----- DATA EXTRACTS -----

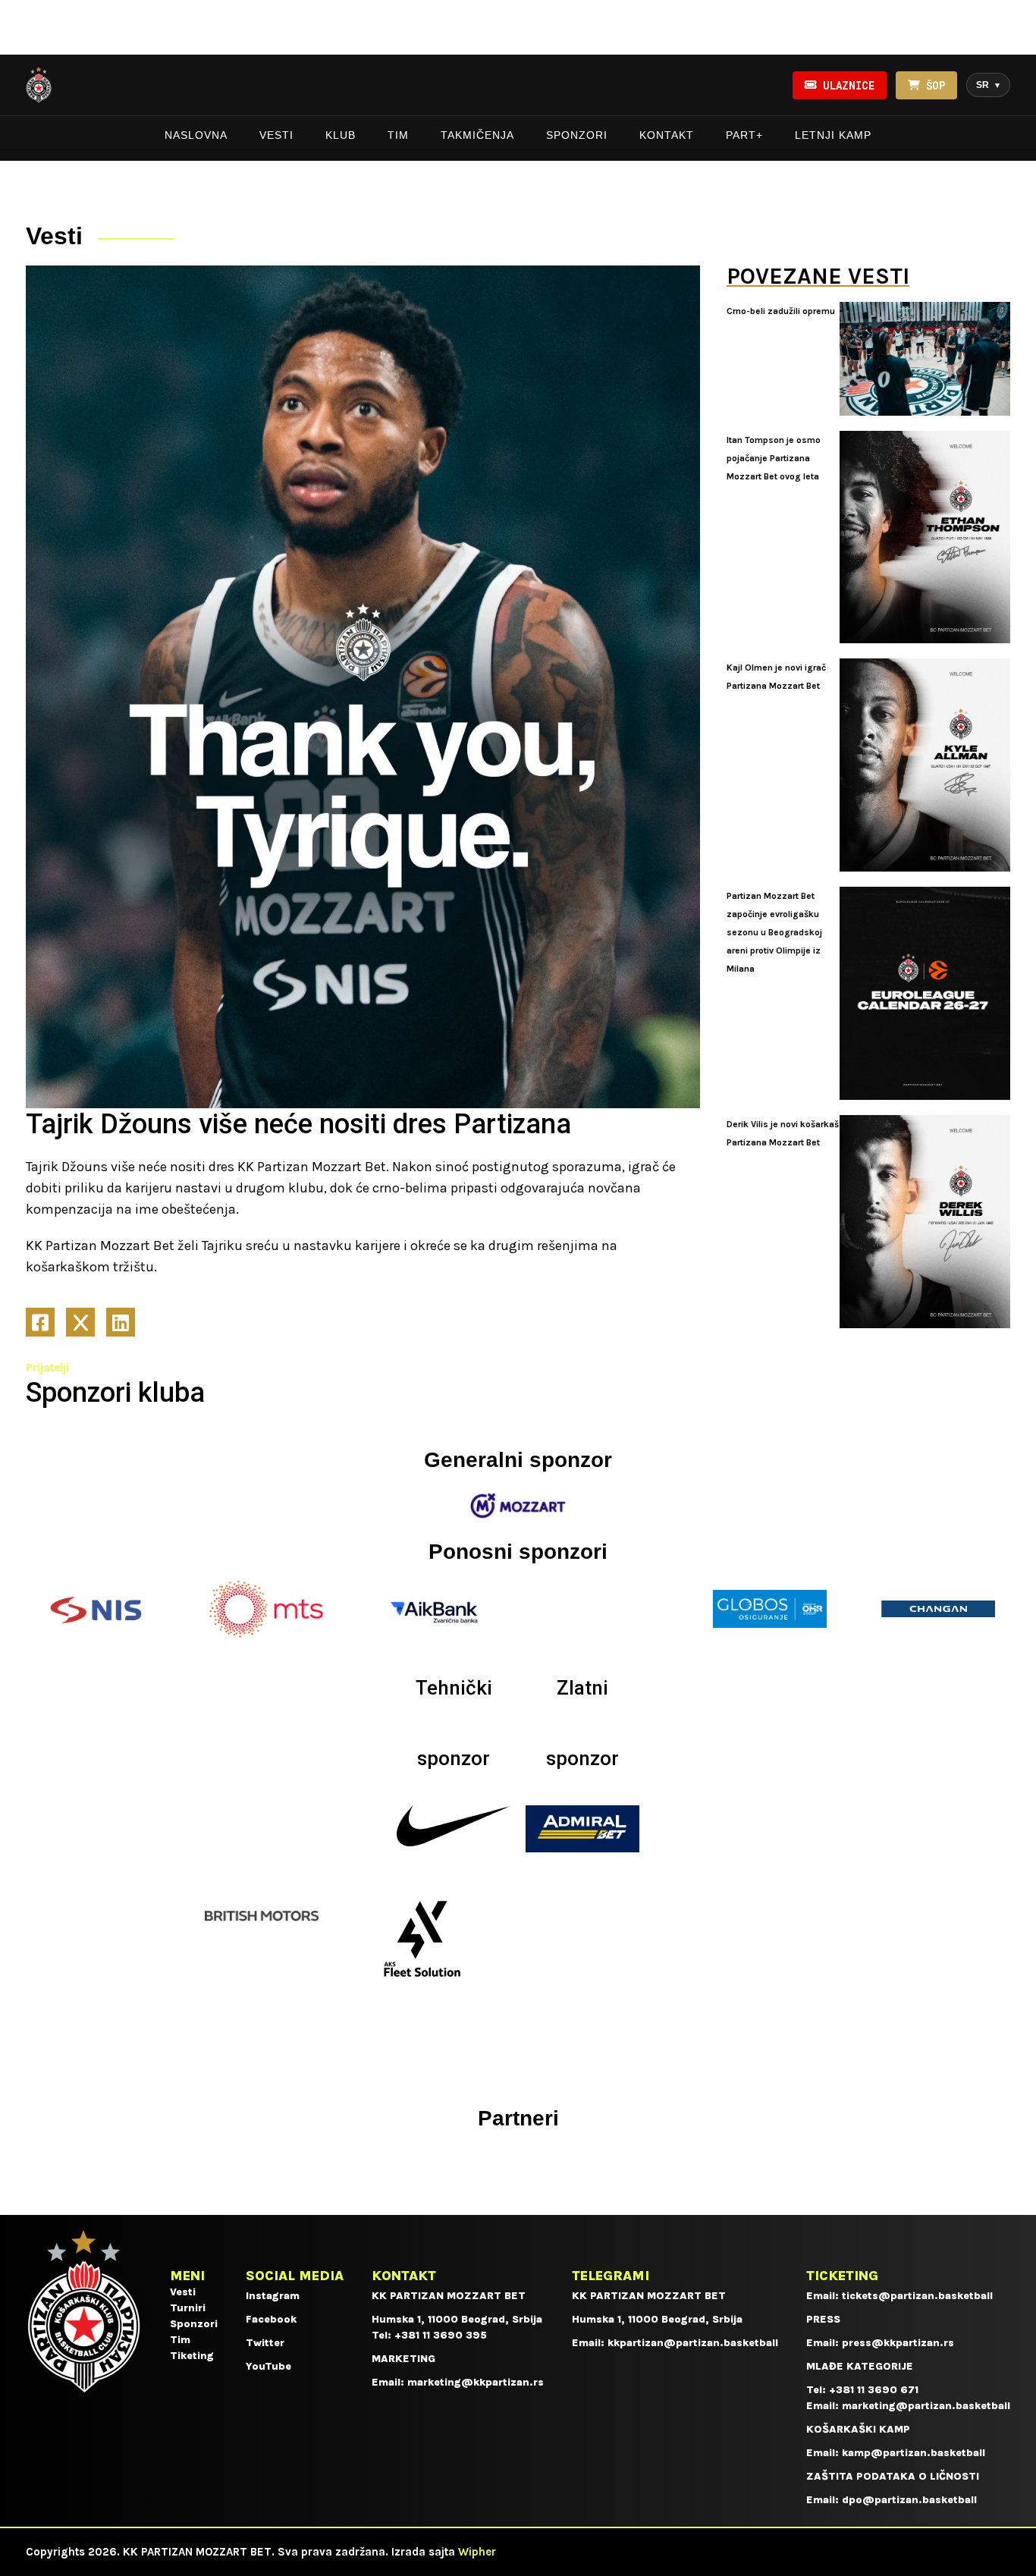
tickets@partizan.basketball (917, 2295)
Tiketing (192, 2355)
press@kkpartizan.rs (898, 2342)
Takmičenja (477, 135)
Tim (398, 135)
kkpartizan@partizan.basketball (692, 2342)
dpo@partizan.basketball (909, 2499)
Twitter (265, 2342)
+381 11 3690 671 (873, 2389)
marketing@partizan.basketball (926, 2405)
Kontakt (666, 135)
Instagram (273, 2295)
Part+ (744, 135)
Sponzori (576, 135)
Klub (340, 135)
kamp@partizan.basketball (913, 2452)
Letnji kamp (833, 135)
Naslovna (196, 135)
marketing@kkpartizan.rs (475, 2382)
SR (988, 85)
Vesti (276, 135)
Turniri (188, 2307)
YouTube (268, 2366)
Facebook (271, 2319)
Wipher (477, 2552)
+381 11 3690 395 (440, 2335)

-----

Return exactly the lines of the data, beginning with the first and ending with the line containing "671 (873, 2389)". Skip the pictures.

tickets@partizan.basketball (917, 2295)
Tiketing (192, 2355)
press@kkpartizan.rs (898, 2342)
Takmičenja (477, 135)
Tim (398, 135)
kkpartizan@partizan.basketball (692, 2342)
dpo@partizan.basketball (909, 2499)
Twitter (265, 2342)
+381 11 3690 671 (873, 2389)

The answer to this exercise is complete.